- Task goal
Lines before the one containing "TCG Community first (100, 2173)" are to be skipped; reproduce that line and the rest of the records below exactly.

[Stored items]
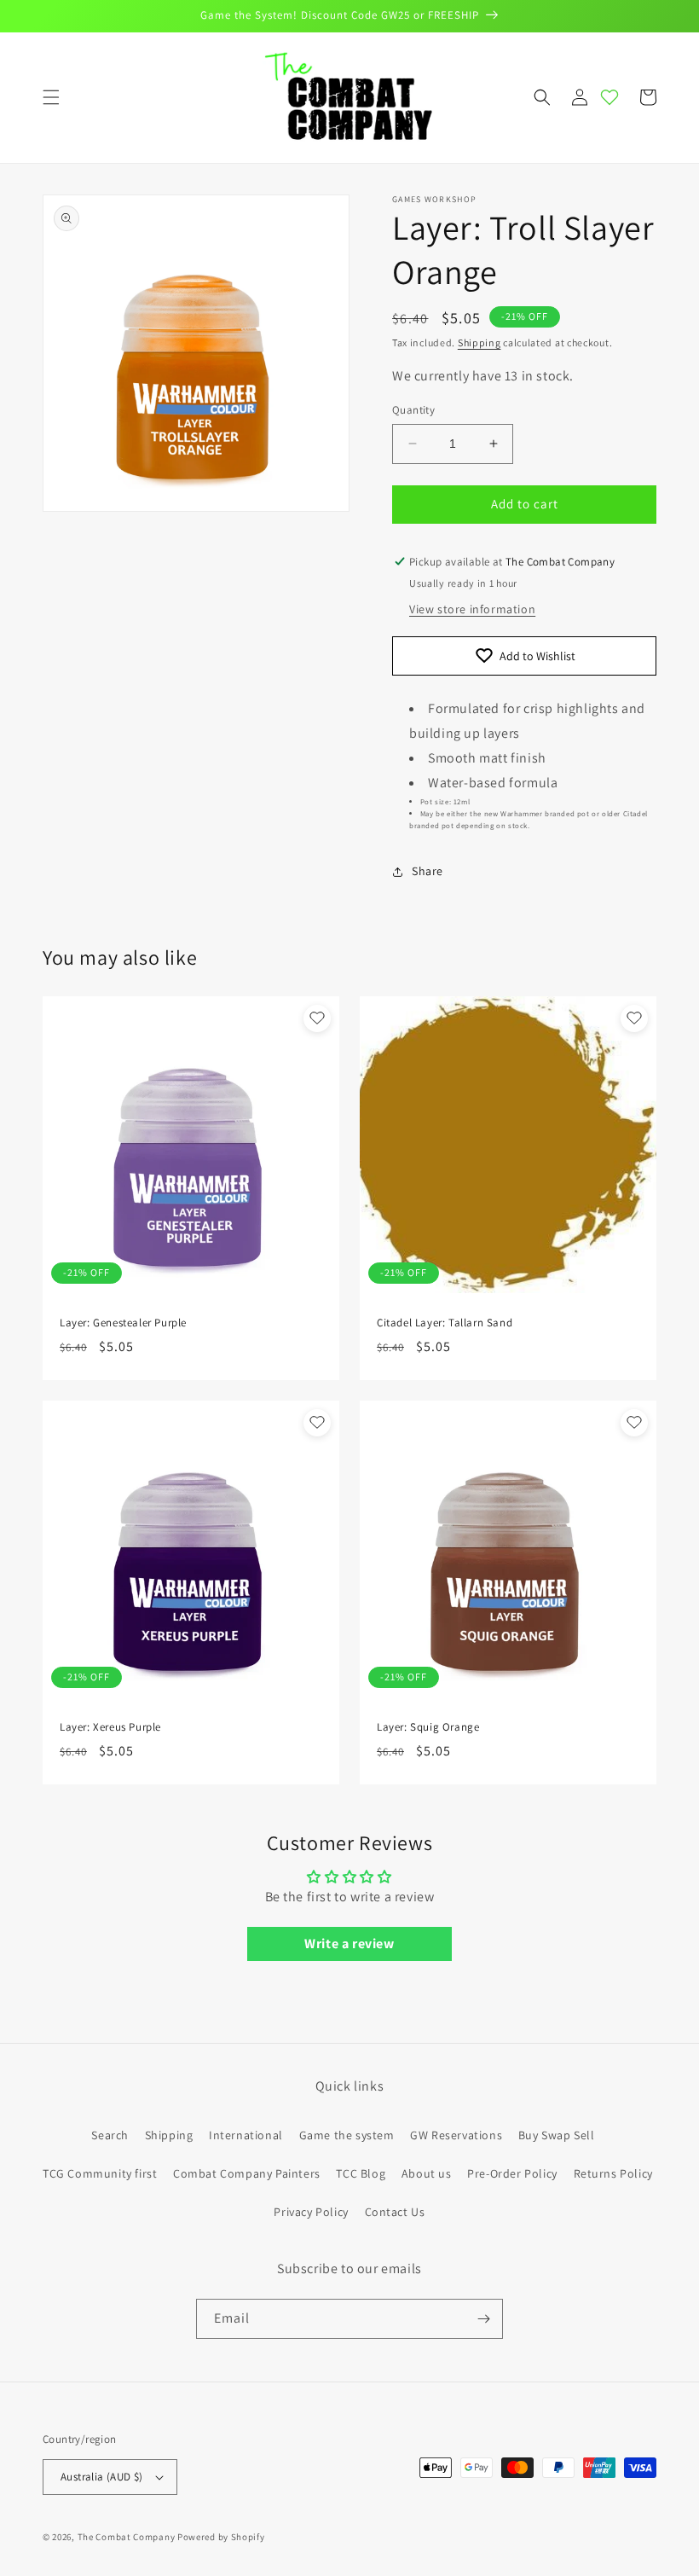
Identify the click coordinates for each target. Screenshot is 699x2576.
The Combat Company (127, 2537)
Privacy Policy (311, 2211)
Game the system (347, 2135)
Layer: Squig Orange (428, 1727)
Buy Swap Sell (556, 2135)
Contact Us (395, 2211)
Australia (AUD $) (102, 2476)
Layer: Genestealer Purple (123, 1323)
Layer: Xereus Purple (110, 1727)
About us (426, 2173)
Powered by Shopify (221, 2537)
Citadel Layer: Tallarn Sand (444, 1323)
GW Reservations (456, 2135)
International (246, 2135)
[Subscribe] (483, 2319)
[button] (51, 97)
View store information (472, 609)
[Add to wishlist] (317, 1018)
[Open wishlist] (609, 97)
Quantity (413, 410)
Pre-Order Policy (512, 2173)
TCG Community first (100, 2173)
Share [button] (427, 871)
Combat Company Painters (247, 2173)
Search (110, 2135)
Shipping (479, 342)
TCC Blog (360, 2173)
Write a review (349, 1943)
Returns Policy (613, 2173)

- Solution to this exercise
TCG Community first (100, 2173)
Share [button] (427, 871)
Combat Company Painters (247, 2173)
Search (110, 2135)
Shipping (479, 342)
TCC Blog (360, 2173)
Write a review (349, 1943)
Returns Policy (613, 2173)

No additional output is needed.